Jurassic Park, the original, had a wonderful plot. Two dinosaur experts visit a park, not knowing what to expect. And the scary part is this....something like that could actually happen. Now, tell me this....why would Dr. Malcolm, Jeff Goldblum, go back to an island just to save his girlfriend? Yeah, he loves her and all, but I'm pretty sure that Mr. Hammond could get her back safely without making him go all the way there.
Also, there are several inconsistantcies in the film. Look at the original: There's a raptor expert with a gun hunting down what he knows best. What happens? He gets killed. Now look at JP2: A young girl that knows nothing about the animals, and might I add that she doesn't have a gun, takes out three of them using gymnastics.

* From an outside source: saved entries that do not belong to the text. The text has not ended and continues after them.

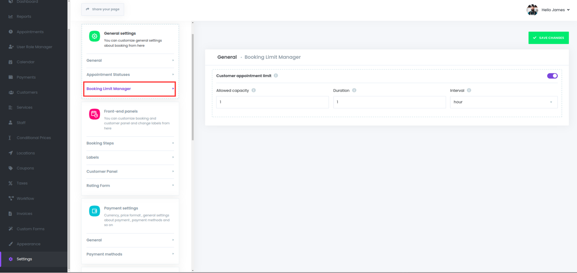Open the Workflow sidebar menu item
The image size is (577, 273).
click(x=25, y=198)
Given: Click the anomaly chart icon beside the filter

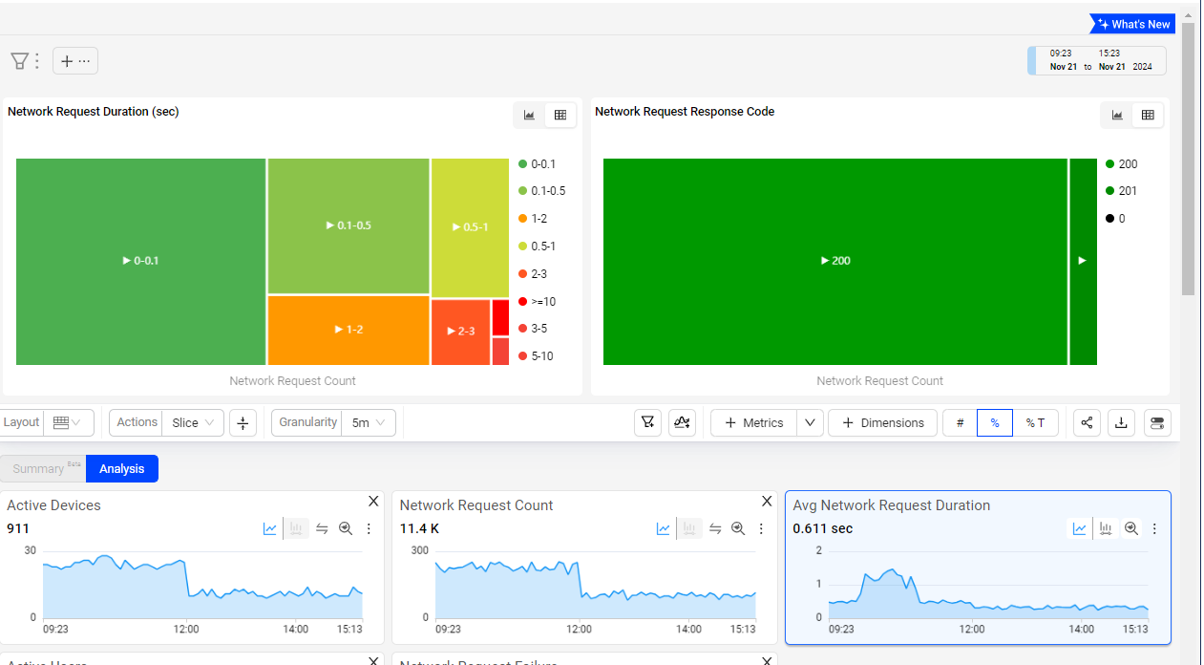Looking at the screenshot, I should click(x=682, y=422).
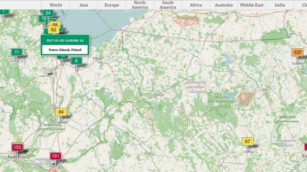This screenshot has width=307, height=172.
Task: Click the red 181 marker at Toruń
Action: click(55, 156)
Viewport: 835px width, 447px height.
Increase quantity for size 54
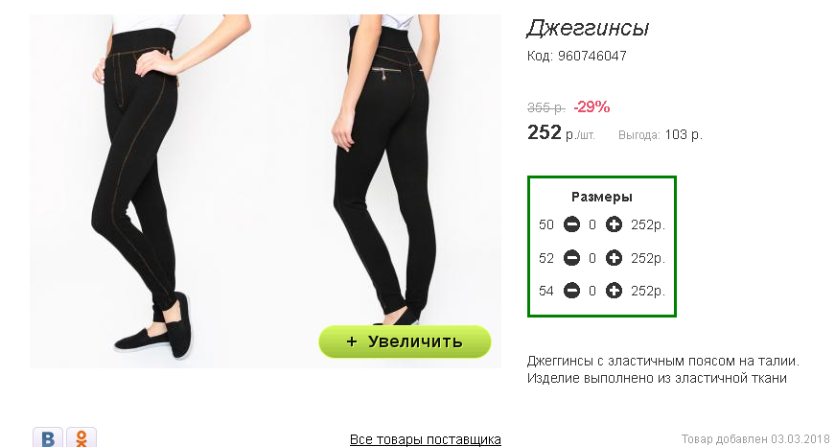tap(614, 291)
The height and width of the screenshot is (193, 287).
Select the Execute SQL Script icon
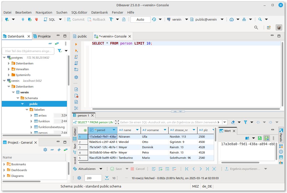coord(76,57)
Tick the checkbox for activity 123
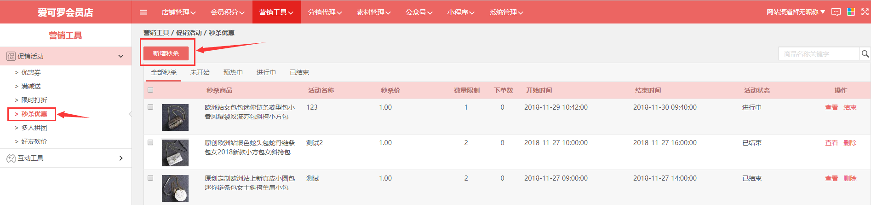 (150, 107)
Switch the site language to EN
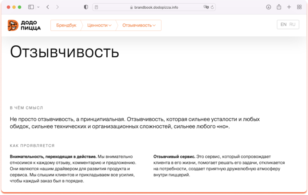This screenshot has height=195, width=308. click(x=283, y=25)
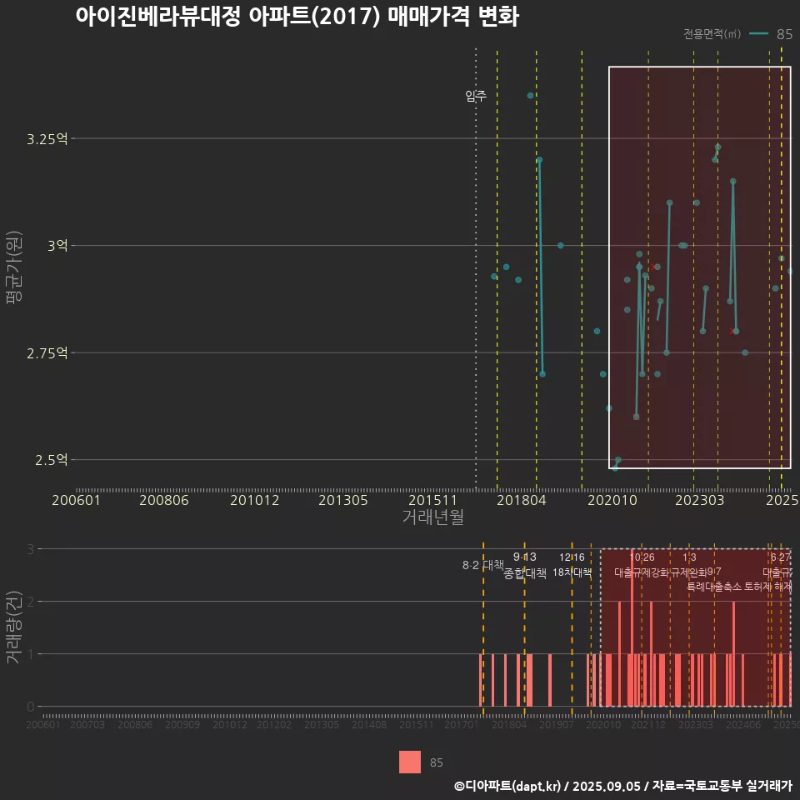Viewport: 800px width, 800px height.
Task: Click the teal line legend marker for 85
Action: pyautogui.click(x=758, y=34)
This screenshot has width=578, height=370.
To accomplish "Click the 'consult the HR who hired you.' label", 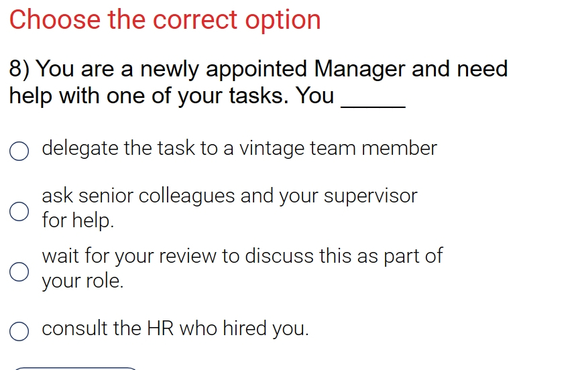I will tap(175, 328).
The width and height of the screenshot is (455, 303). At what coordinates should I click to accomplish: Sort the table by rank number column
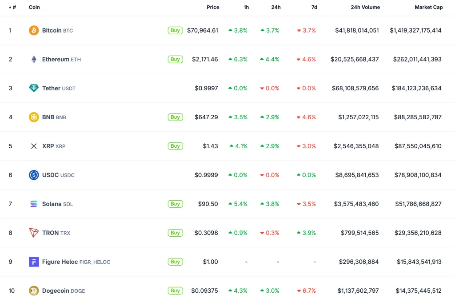(13, 7)
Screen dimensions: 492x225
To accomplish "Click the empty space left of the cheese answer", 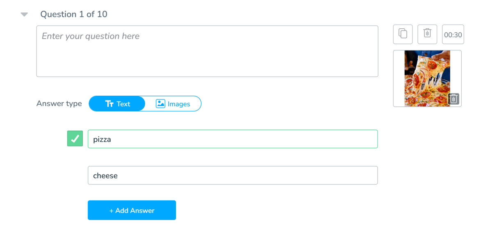I will tap(75, 175).

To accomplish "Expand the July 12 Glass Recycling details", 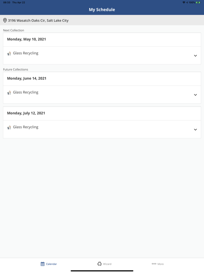I will [x=195, y=129].
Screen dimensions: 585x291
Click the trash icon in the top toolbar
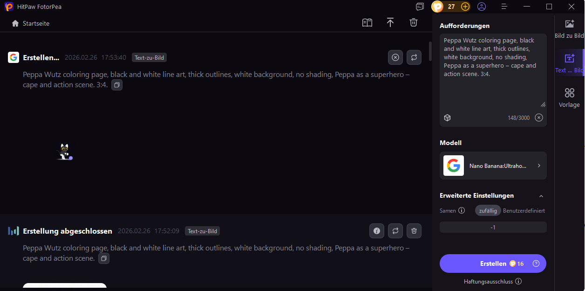coord(414,23)
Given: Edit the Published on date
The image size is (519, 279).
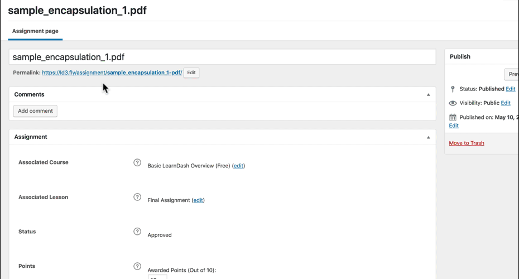Looking at the screenshot, I should click(x=454, y=126).
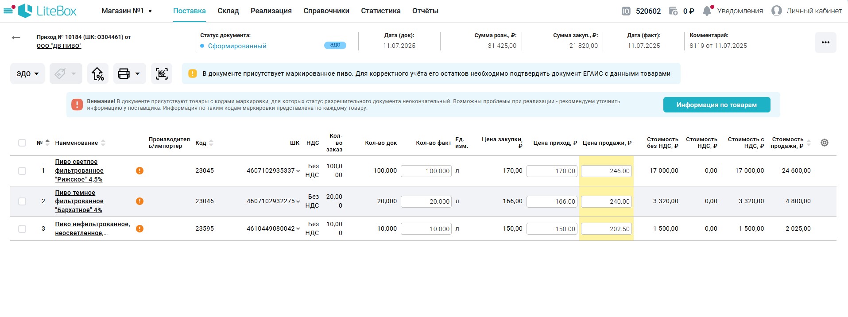Open the Статистика menu
This screenshot has height=317, width=848.
click(x=380, y=11)
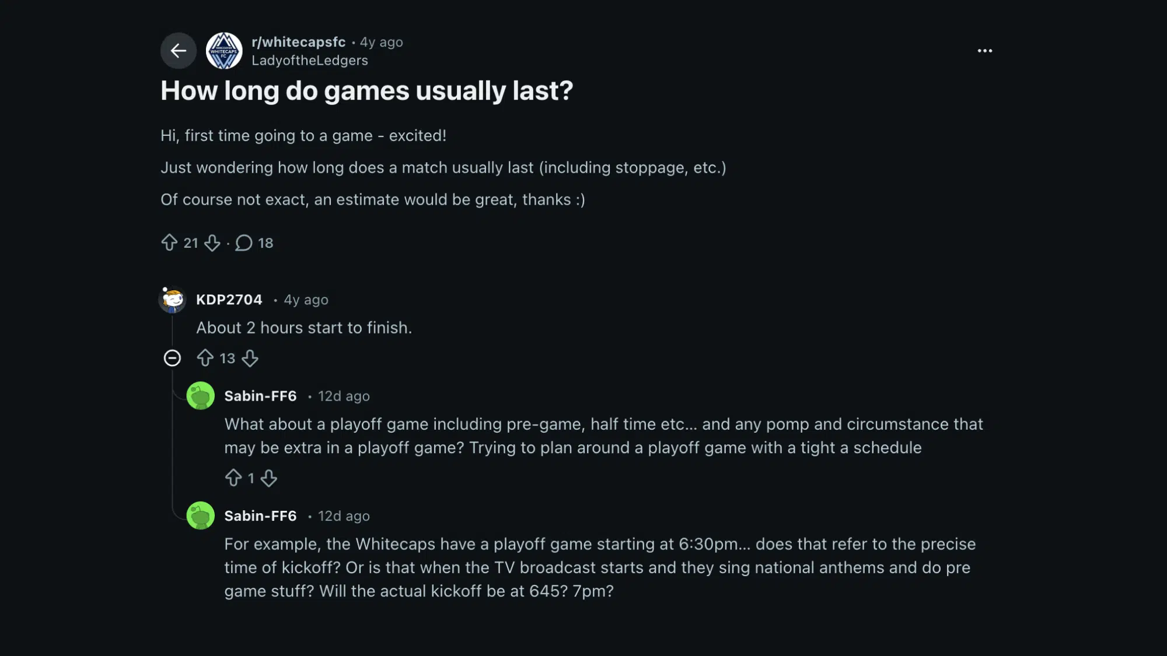Viewport: 1167px width, 656px height.
Task: Open KDP2704's profile link
Action: 229,300

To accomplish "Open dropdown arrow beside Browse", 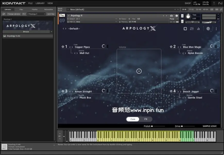I will click(x=52, y=32).
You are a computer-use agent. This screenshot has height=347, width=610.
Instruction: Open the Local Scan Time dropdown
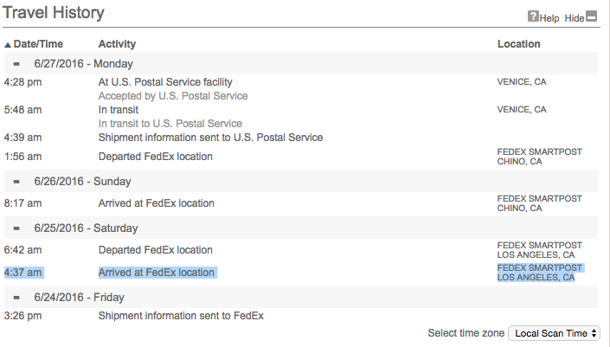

Maybe is she was Jackie Chan......I'm not gonna even get into that.
Jurassic Park 2 needed to have a plot that would make you think, "Oh yeah, that could happen." Not, "They must want pictures of those cute, innocent dinosaurs!" And they all know that they're dangerous, but yet, they want the pictures. I'd be like, "Forget that! I can live without 'em!" Spielberg, in my opinion, is the greatest director of all time. He scored big with the original, Saving Private Ryan, Jaws, and several others...but when it comes to JP2, it just didn't work out.
I prey that Jurassic Park 3 will be something worth the money I'm paying, not a plot where the film doesn't develope right, so they go back to get more pictures! (I only hope they don't read that and go, "Great idea.")
If you liked Jurassic Park, you'll be disappointed with its sequel. But if you really loved Godzilla, and you thought that was the best movie ever, you might like this one. But go ahead and see it anyway.....some of the action scenes may be funnier than a comedy.....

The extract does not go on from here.